As of 15th May 2020, United States of America (USA) is the most affected country of Covid-19. The impact of Covid-19 to its economy is unprecedented. USA’s 1st quarter GDP contracted as much as 4.8%, the worst quarterly contraction since 2008 (Read more here). The WTI crude oil May futures contract fell to -$37.63 on 20 Apr 2020, the first ever negative oil price in history (Read more here). International Monetary Fund (IMF) even issued a warning on 23 March 2020 that the “Great Lockdown” impact may be more severe than the Great Depression (Read more here).
Nevertheless, the stock market seems unaffected by the gloomy outlook. Since the S&P 500 dropped about 35% from February high, it has rebounded almost 27% from its March low. Many analysts have attributed the rebound as “bear market trap” or “dead cat bounce” (Read more here), by referencing to past crisis patterns. So, is there any current data that correlates with the recent stock market rebound?
Figure 1 shows the S&P 500 and the M2 money stock (blue line) chart. Under normal circumstances, M2 money supply will increase in tandem with GDP growth.

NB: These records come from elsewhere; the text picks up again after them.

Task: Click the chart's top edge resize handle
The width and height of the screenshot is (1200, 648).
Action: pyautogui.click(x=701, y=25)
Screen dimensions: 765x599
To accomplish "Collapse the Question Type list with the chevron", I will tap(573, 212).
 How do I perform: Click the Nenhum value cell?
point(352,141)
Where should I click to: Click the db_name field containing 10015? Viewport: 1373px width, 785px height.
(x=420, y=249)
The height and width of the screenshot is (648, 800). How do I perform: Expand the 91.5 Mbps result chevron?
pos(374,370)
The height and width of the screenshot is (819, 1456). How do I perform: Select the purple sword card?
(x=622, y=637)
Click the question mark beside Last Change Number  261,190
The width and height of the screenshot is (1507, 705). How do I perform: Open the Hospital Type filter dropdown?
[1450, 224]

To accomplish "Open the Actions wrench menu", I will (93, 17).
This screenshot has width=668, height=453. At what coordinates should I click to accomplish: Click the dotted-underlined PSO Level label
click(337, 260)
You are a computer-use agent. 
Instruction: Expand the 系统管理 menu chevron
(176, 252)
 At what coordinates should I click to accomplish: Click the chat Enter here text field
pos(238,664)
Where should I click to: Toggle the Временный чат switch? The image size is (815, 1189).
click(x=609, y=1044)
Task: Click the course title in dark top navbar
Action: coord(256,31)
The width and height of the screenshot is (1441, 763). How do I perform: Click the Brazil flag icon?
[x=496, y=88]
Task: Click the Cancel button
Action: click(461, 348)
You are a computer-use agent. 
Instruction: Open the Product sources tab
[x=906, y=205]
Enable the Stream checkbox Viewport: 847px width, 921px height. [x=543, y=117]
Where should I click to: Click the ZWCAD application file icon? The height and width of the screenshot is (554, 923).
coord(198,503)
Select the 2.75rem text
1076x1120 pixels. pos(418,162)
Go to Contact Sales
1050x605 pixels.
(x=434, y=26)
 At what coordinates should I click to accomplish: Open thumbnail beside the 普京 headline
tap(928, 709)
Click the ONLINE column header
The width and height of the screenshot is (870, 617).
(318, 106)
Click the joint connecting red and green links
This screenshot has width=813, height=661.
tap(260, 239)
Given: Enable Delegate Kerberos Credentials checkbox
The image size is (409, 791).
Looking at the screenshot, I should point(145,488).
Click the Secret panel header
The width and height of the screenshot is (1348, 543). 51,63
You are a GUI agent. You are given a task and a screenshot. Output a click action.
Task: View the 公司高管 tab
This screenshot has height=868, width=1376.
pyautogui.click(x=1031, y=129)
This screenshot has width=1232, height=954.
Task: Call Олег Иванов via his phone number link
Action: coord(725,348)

The M2 money supply was increasing at a very constant speed before March 2020 but the speed accelerated dramatically after March 2020. The sudden surge of money supply could have moved into the stock market instead of the real economy as the lockdown was still in force. This has created a dangerous gap between stock market and real economy as illustrated by The Economist (Read more here).
For now, it could take some time before the stock market reverts to the mean, reflecting the real economic condition. The biggest risk ahead would be the 2nd wave of Covid-19 due to premature reopening. And that may take the real economy and the stock market into a serious tailspin!